MIME-VER-122 — RobotArmNode Free-Fall Round-Trip#

Date: 2026-04-30 Node under test: mime.nodes.actuation.robot_arm.RobotArmNode Algorithm ID: MIME-NODE-102 Benchmark type: Analytical (Mode 2 independent) Test file: tests/verification/test_robot_arm.py::test_ver122_free_fall_round_trip Acceptance: $|\ddot q|\infty < 10^{-10}$ when $\tau = g(q)$, $\dot q = 0$, $F{\mathrm{ext}} = 0$

Goal#

Verify the consistency between the RNEA-derived gravity vector and the forward-dynamics solve.

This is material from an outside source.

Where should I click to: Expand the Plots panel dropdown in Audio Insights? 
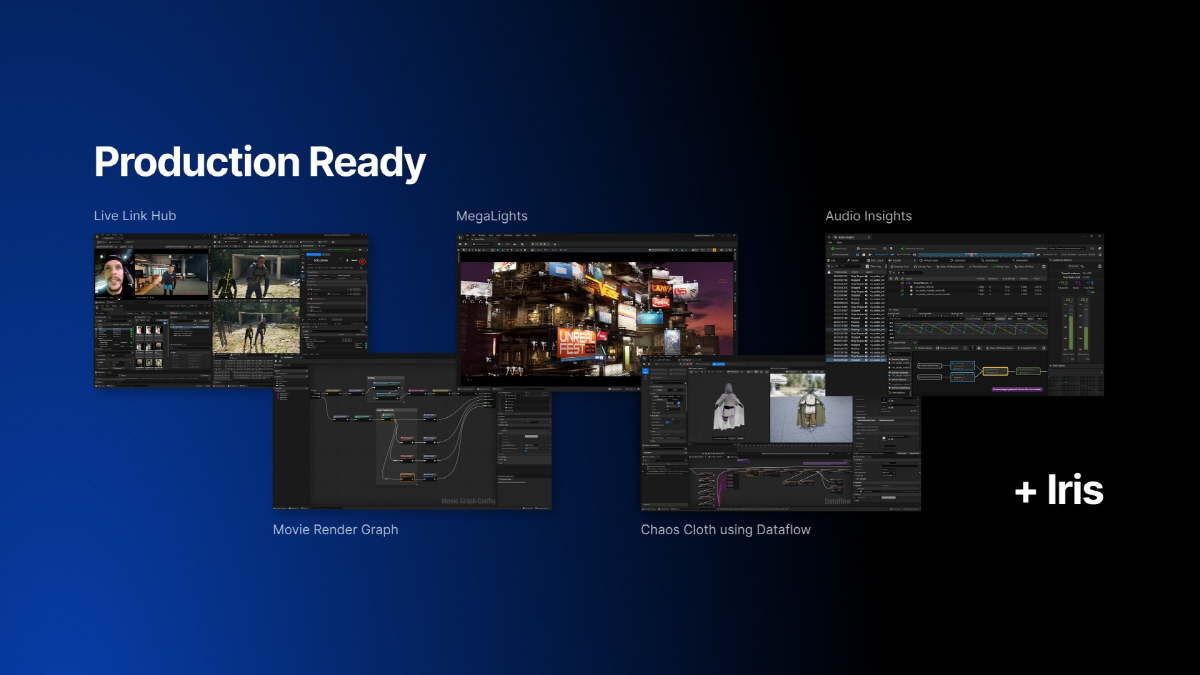tap(915, 310)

With zero velocity and zero external wrench, applying a torque equal to the gravity vector $g(q)$ must produce zero joint acceleration:

$$ M(q),\ddot q = \tau - c(q,\dot q) - g(q) = g(q) - 0 - g(q) = 0 \quad \Longrightarrow \quad \ddot q = 0. $$

Any deviation reveals a numerical inconsistency between mime.control.kinematics.rnea.gravity_vector, mime.control.kinematics.rnea.nonlinear_bias, and mime.control.kinematics.crba.mass_matrix (e.g., a sign error, inertia-tensor misorientation, or RNEA / CRBA spatial-algebra mismatch).

Configuration#

Parameter

Value

URDF

tests/control/fixtures/three_link_planar.urdf

Configurations

5 samples from $\mathcal{U}[-\pi, \pi]^3$ (seed 20260430)

Velocity

$\dot q = 0$ (so bias = $g(q)$ exactly)

Gravity

$(0, 0, -9.80665)$ m/s²

JAX precision

x64 enabled at module load

Procedure#

For each random $q$:

  1. Compute $g(q)$ via gravity_vector(tree, q, g_world).

  2. Compute $c(q, 0) + g(q)$ via nonlinear_bias(tree, q, 0, g_world) and assert it equals $g(q)$ to machine precision.

  3. Compute $M(q)$ via mass_matrix(tree, q).

  4. Solve $\ddot q = M^{-1}(g(q) - \mathrm{bias})$.

  5. Assert $|\ddot q|_\infty < 10^{-10}$.

Result#

PASS. All 5 configurations satisfy the round-trip identity to better than $10^{-10}$ rad/s².

Scope and Limitations#

  • Validates internal consistency between RNEA and CRBA, not agreement with an external reference. External agreement is exercised by the kinematics-package tests (tests/control/test_kinematics.py) which include an RNEA self-consistency benchmark on the same fixture.

  • Coriolis terms are not exercised here (because $\dot q = 0$). The PD-tracking benchmark (MIME-VER-124) implicitly stresses Coriolis via the inverse-dynamics feed-forward.

Reproducibility#

  • Seed: NumPy default_rng(20260430).

  • Run: JAX_PLATFORMS=cpu .venv/bin/python -m pytest tests/verification/test_robot_arm.py::test_ver122_free_fall_round_trip -x -q.